Ayant accepté d’accompagner du Burundi un des enfants handicapé de la famille Mpozagara, Méthode S. s’était retrouvé « coincé » en France pendant dix ans après que le couple lui eut confisqué son passeport.
Deux ans de prison avec sursis ont été requis, mercredi 17 février, en appel à Versailles contre un ancien ministre de la justice burundais et son épouse, soupçonnés d’esclavage moderne pour avoir exploité un de leurs compatriotes pendant plusieurs années à leur domicile, en région parisienne.
Le couple avait été condamné en première instance à deux ans de prison avec sursis et 70 000 euros de dommages et intérêts, notamment pour « traite d’être humain », par le tribunal correctionnel de Nanterre (Hauts-de-Seine).
« Forcé » à « travailler dans la peur »
Méthode S., cultivateur burundais, a narré à la cour d’appel de Versailles comment il avait été « forcé » à « travailler dans la peur » pendant dix ans dans la maison du couple de notables, à Ville-d’Avray, au sud-ouest de Paris.
Ayant accepté d’accompagner du Burundi un des enfants handicapé de la famille Mpozagara, il s’était retrouvé « coincé » en France après que le couple lui eut confisqué son passeport.
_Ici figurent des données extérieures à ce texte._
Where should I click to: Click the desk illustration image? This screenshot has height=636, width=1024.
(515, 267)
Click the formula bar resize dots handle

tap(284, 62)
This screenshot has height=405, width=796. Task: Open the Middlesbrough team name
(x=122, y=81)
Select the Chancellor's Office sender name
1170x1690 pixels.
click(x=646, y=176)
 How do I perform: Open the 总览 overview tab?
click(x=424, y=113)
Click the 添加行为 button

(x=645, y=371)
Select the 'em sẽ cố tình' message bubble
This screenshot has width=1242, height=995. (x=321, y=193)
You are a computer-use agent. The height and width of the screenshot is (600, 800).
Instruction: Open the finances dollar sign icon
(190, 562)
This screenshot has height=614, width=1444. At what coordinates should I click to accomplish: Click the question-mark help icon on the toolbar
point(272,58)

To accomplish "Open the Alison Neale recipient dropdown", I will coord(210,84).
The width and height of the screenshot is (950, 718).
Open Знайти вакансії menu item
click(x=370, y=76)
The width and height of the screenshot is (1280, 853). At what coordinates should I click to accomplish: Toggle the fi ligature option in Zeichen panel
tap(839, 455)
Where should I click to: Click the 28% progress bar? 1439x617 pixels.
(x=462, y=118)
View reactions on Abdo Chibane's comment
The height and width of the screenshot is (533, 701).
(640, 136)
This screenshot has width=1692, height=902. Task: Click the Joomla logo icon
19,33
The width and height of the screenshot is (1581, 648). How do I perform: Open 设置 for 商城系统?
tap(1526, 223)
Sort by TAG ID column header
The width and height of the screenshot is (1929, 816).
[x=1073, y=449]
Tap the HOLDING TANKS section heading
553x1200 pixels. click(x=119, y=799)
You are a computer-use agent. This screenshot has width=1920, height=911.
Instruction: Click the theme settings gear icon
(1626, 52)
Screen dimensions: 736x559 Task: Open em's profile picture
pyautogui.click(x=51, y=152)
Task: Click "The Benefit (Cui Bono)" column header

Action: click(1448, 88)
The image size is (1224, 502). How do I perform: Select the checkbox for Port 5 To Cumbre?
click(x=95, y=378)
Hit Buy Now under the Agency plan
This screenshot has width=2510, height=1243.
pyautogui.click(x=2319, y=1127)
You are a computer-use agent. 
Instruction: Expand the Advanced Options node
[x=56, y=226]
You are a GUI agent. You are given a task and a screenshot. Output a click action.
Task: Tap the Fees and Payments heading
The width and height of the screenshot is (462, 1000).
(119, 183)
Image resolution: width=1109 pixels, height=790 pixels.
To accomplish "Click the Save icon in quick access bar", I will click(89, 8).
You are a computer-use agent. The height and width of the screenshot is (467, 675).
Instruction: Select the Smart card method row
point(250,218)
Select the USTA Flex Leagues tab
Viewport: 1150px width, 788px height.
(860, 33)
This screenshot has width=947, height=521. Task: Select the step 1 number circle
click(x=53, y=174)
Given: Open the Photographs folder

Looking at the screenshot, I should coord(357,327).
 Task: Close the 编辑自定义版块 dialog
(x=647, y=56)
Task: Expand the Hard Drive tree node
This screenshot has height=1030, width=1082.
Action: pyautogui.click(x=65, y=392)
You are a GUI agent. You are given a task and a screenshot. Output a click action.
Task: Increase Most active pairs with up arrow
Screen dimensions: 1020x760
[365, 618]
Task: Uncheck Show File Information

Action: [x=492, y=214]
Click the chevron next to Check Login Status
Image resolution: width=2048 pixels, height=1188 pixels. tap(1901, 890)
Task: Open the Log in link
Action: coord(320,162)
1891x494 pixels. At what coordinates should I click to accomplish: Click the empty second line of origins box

Ménage, repassage, jardinage, il effectue toutes les corvées… « Si je ne le faisais pas, ils ne me donnaient pas à manger », a-t-il soutenu.
En 2018, les forces de l’ordre et l’inspection du travail pénètrent dans la villa des dignitaires à la suite du signalement d’une commerçante et y découvrent un homme « amaigri et manifestement apeuré » au sous-sol d’une pièce insalubre sans chauffage ni douche, avec un matelas par terre.
Gabriel Mpozagara, ex-ministre et ancien diplomate de l’Unesco, a contesté avec véhémence mercredi ces accusations, affirmant que Méthode S. avait dit au couple avoir perdu son passeport. « Il voulait rester en France et a réussi ! », s’est-il exclamé, l’accusant d’avoir « habilement » inventé une situation de vulnérabilité pour obtenir l’asile.
Le couple « dans le déni »
Une procédure visant à réclamer les salaires dus est engagée en parallèle devant le conseil de prud’hommes, aucun contrat de travail ni aucune trace tangible de rémunération n’ayant été établis. En première instance, l’Urssaf avait obtenu plus de 500 000 euros au titre des cotisations non perçues.
Le parquet a requis la même peine qu’en première instance contre le couple « dans le déni », également poursuivi pour travail dissimulé et aide à l’entrée et au séjour irréguliers. Les époux Mpozagara avaient déjà été condamnés en 2007 en France mais relaxés en appel dans un dossier similaire qui concernait deux jeunes nièces venues du Burundi.
Ces dernières avaient alors plaidé leur cause auprès de la Cour européenne des droits de l’homme, qui a condamné la France en octobre 2012 pour avoir failli dans sa lutte contre le travail forcé.
En 2013, le Parlement français a introduit dans le code pénal les délits de travail forcé et de réduction en servitude et le crime de réduction en esclavage.